É um caso muito grave ocorrido em Pirituba, na Zona Norte de São Paulo, e que está sendo investigado como homicídio.
Bebê de 1 ano morre após agressões
Uma menina de 1 ano e 3 meses morreu na noite de 1º de setembro, depois de ser levada em estado grave à UPA de Pirituba. Inicialmente, a família teria informado que a criança havia sofrido uma queda de aproximadamente dois metros. Porém, durante o atendimento, os médicos encontraram lesões graves que não seriam compatíveis com uma simples queda, incluindo afundamento craniano e hematomas no abdômen.

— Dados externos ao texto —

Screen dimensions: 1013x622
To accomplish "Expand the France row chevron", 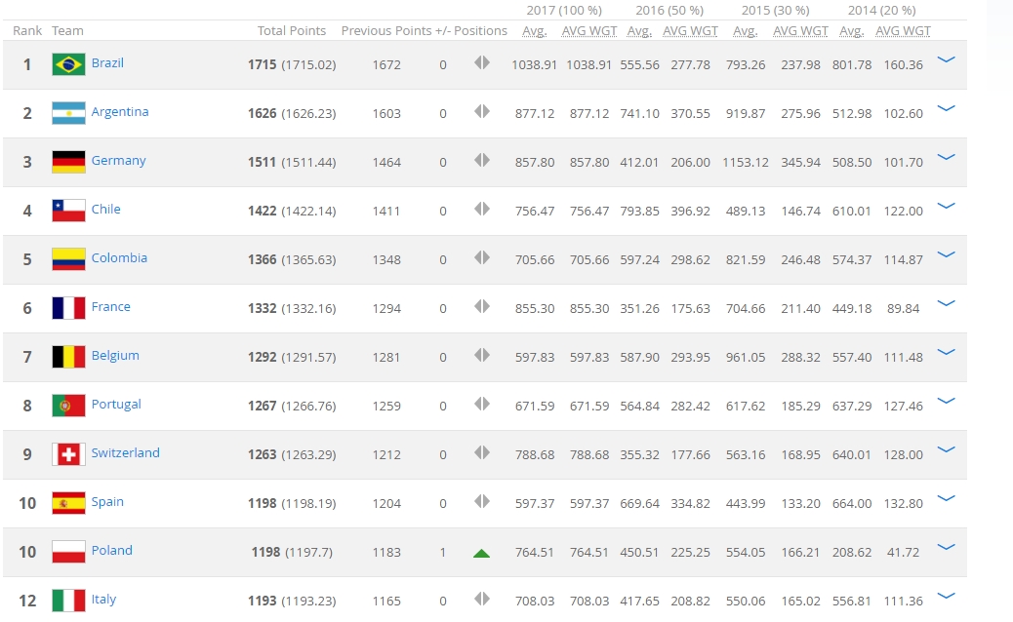I will tap(945, 303).
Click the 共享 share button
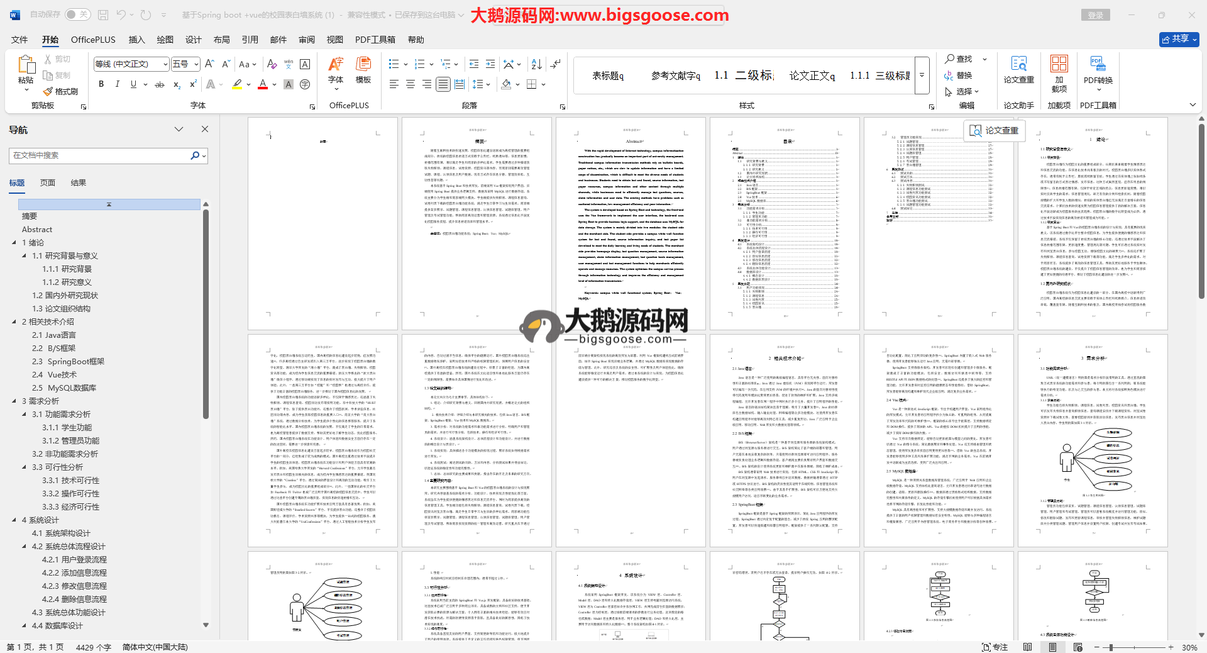 1179,39
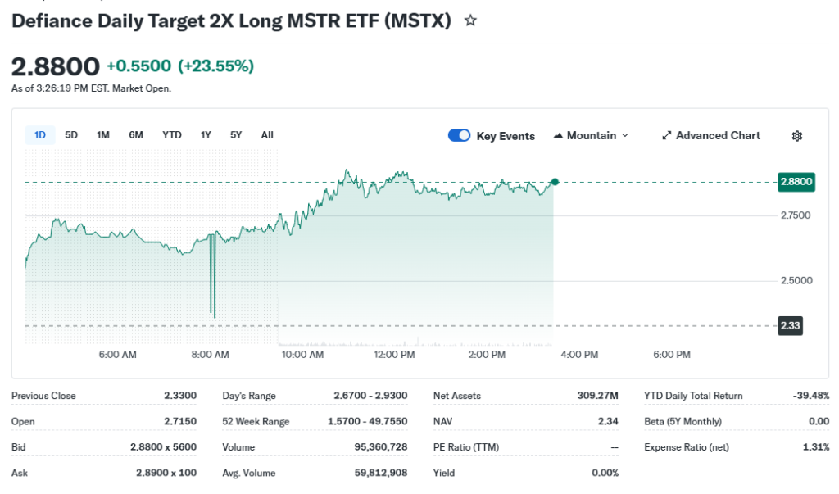The width and height of the screenshot is (839, 494).
Task: Switch to the 5D time range
Action: [x=71, y=135]
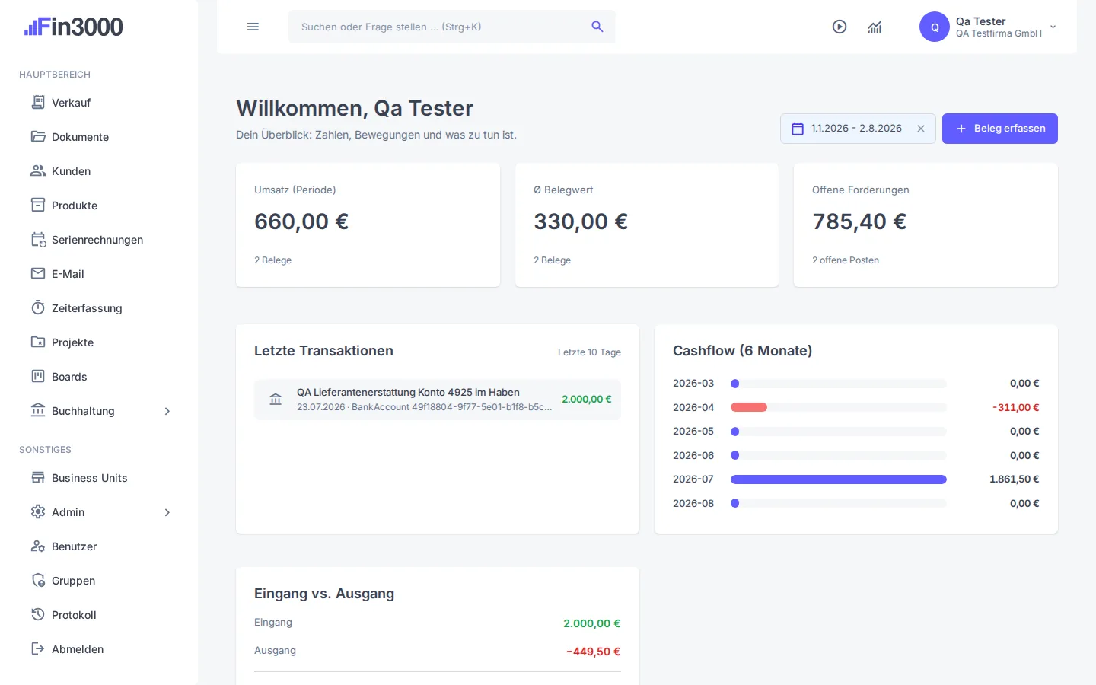Screen dimensions: 1096x685
Task: Click the E-Mail envelope icon
Action: point(38,273)
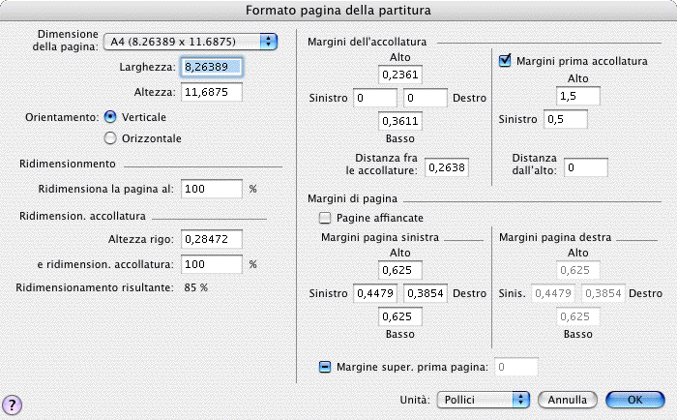The height and width of the screenshot is (420, 677).
Task: Toggle Margine super. prima pagina checkbox
Action: pos(325,366)
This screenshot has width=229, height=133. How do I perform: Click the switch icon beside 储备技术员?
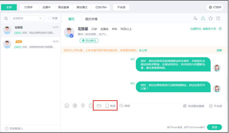[x=220, y=29]
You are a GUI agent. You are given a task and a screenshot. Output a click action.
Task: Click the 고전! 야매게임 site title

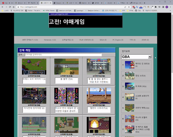[67, 22]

A equipe da unidade de saúde acionou as autoridades. A Polícia Civil realizou diligências e localizou o padrasto na residência onde a criança estava sob seus cuidados. Segundo a polícia, ele confessou ter agredido a menina.
O que teria motivado as agressões?
Segundo informações divulgadas pela investigação, o homem teria se irritado com o choro da criança e, por isso, a teria agredido. Ele foi preso em flagrante e deverá responder por homicídio triplamente qualificado, conforme as informações divulgadas até o momento.
A polícia também solicitou exames necroscópico, toxicológico e sexológico. O exame sexológico foi solicitado porque existem suspeitas que precisam ser esclarecidas sobre uma possível violência sexual. Essa hipótese ainda está sob investigação e não está confirmada.
E a mãe?
A mãe contou aos investigadores que havia deixado a filha aos cuidados do companheiro porque precisava trabalhar. Ela prestou depoimento e foi liberada, mas a polícia apura se houve eventual omissão.
O caso está sendo investigado pelo 33º Distrito Policial de Pirituba.
⚖️ Por que o caso é tão grave?
Além da morte de uma criança muito pequena, chama atenção a diferença entre a versão inicial de uma queda e os ferimentos identificados pelos profissionais de saúde. É justamente por isso que exames médicos, perícia e investigação policial serão fundamentais para determinar exatamente como a menina morreu e todas as responsabilidades envolvidas.
Importante: embora o padrasto tenha sido preso e, segundo a polícia, tenha confessado as agressões, as demais circunstâncias do caso ainda estão sendo apuradas pela Justiça e pela Polícia Civil.